# [Text block]
Recently Issued Accounting Pronouncements

In May 2014, the Financial Accounting Standards Board (FASB) and the International Accounting Standards Board (IASB) issued a comprehensive new revenue recognition standard that will supersede existing revenue recognition guidance under United States generally accepted accounting principles (U.S. GAAP) and International Financial Reporting Standards (IFRS). The issuance of this guidance completes the joint effort by the FASB and the IASB to improve financial reporting by creating common revenue recognition guidance for U.S. GAAP and IFRS.

The core principle of the new guidance is that a company should recognize revenue to depict the transfer of promised goods or services to customers in an amount that reflects the consideration to which the company expects to be entitled in exchange for those goods or services. The standard creates a five-step model that requires companies to exercise judgment when considering

29


the terms of a contract and all relevant facts and circumstances. The standard allows for two transition methods: (a) a full retrospective adoption in which the standard is applied to all of the periods presented, or (b) a modified retrospective adoption in which the standard is applied only to the most current period presented in the financial statements, including additional disclosures of the standard’s application impact to individual financial statement line items. This standard is effective for annual reporting periods beginning after December 15, 2017, including interim periods within that reporting period. We are currently evaluating this standard and the impact it will have on our future revenue recognition policies.
In August 2014, the FASB issued Accounting Standards Update No. 2014-15: Presentation of Financial Statements – Going Concern (Subtopic 205-40): Disclosure of Uncertainties about an Entity’s Ability to Continue as a Going Concern (ASU 2014-15). ASU 2014-15 asserts that management should evaluate whether there are relevant conditions or events that are known and reasonably knowable that raise substantial doubt about the entity’s ability to continue as a going concern within one year after the date the financial statements are issued or are available to be issued when applicable. If conditions or events at the date the financial statements are issued raise substantial doubt about an entity’s ability to continue as a going concern, disclosures are required which will enable users of the financial statements to understand the conditions or events as well as management’s evaluation and plan. ASU 2014-15 is effective for the annual period ending after December 15, 2016, and for annual and interim periods thereafter; early application is permitted. Glori adopted this standard during the second quarter of 2016. See Part I, Item 1. Note 3 of this report for a discussion about liquidity considerations and Glori's ability to continue as a going concern.

# [Supplied material]
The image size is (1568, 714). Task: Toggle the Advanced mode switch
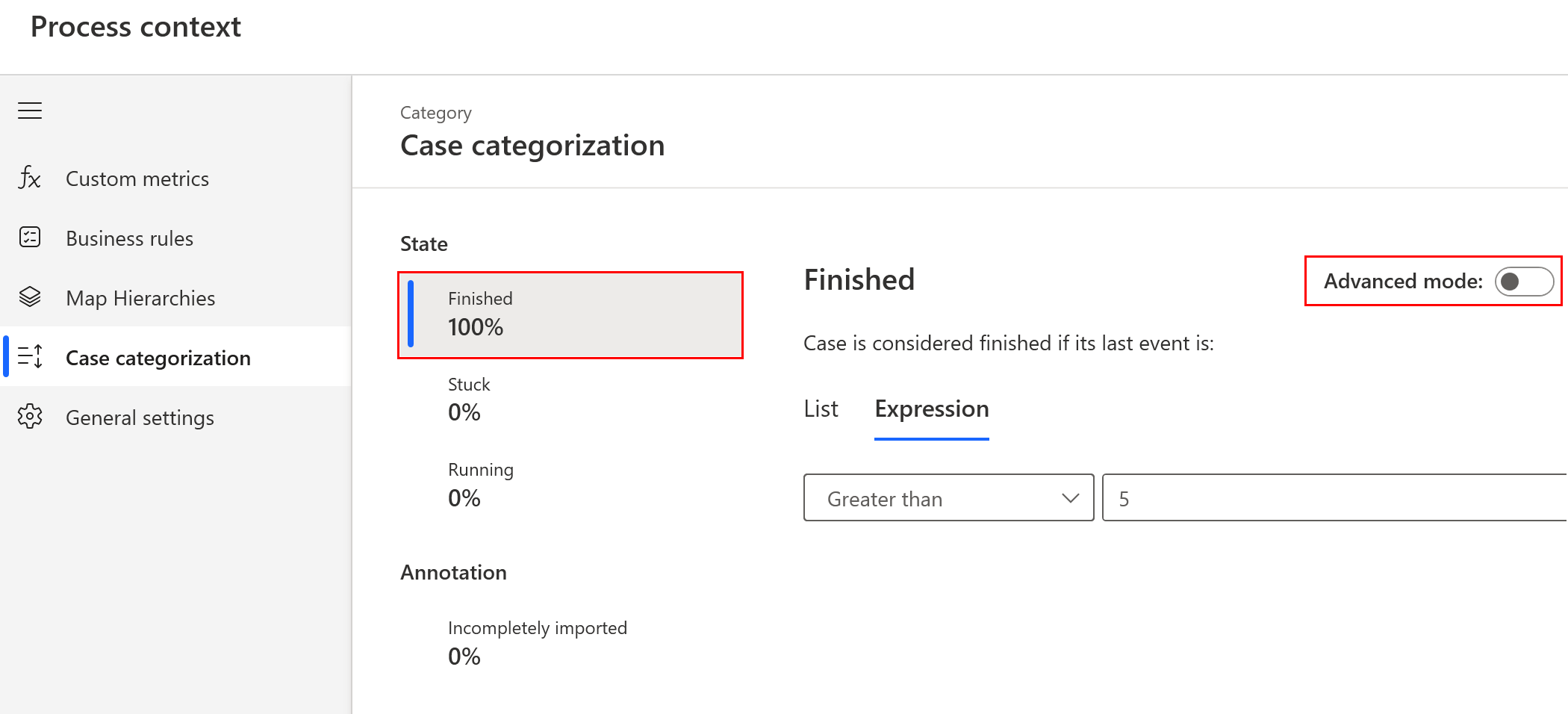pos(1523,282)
* * *
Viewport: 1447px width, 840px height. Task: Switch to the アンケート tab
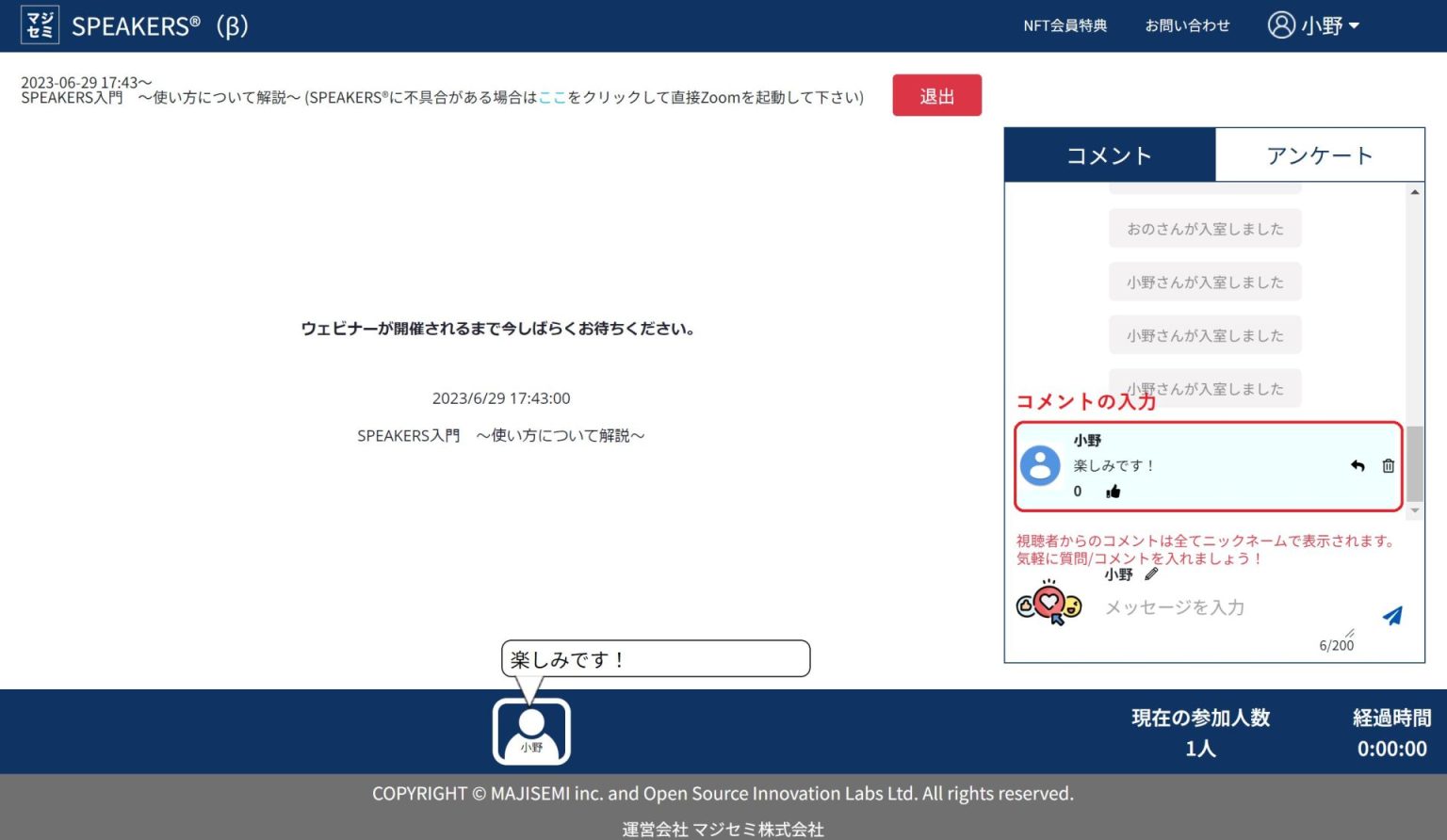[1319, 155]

# [Task description]
From the section on recently issued accounting pronouncements, list each abbreviation that is introduced in parentheses, together with the full name it stands for.

# [Written response]
- FASB: Financial Accounting Standards Board
- IASB: International Accounting Standards Board
- U.S. GAAP: United States generally accepted accounting principles
- IFRS: International Financial Reporting Standards
- ASU 2014-15: Accounting Standards Update No. 2014-15: Presentation of Financial Statements – Going Concern (Subtopic 205-40): Disclosure of Uncertainties about an Entity's Ability to Continue as a Going Concern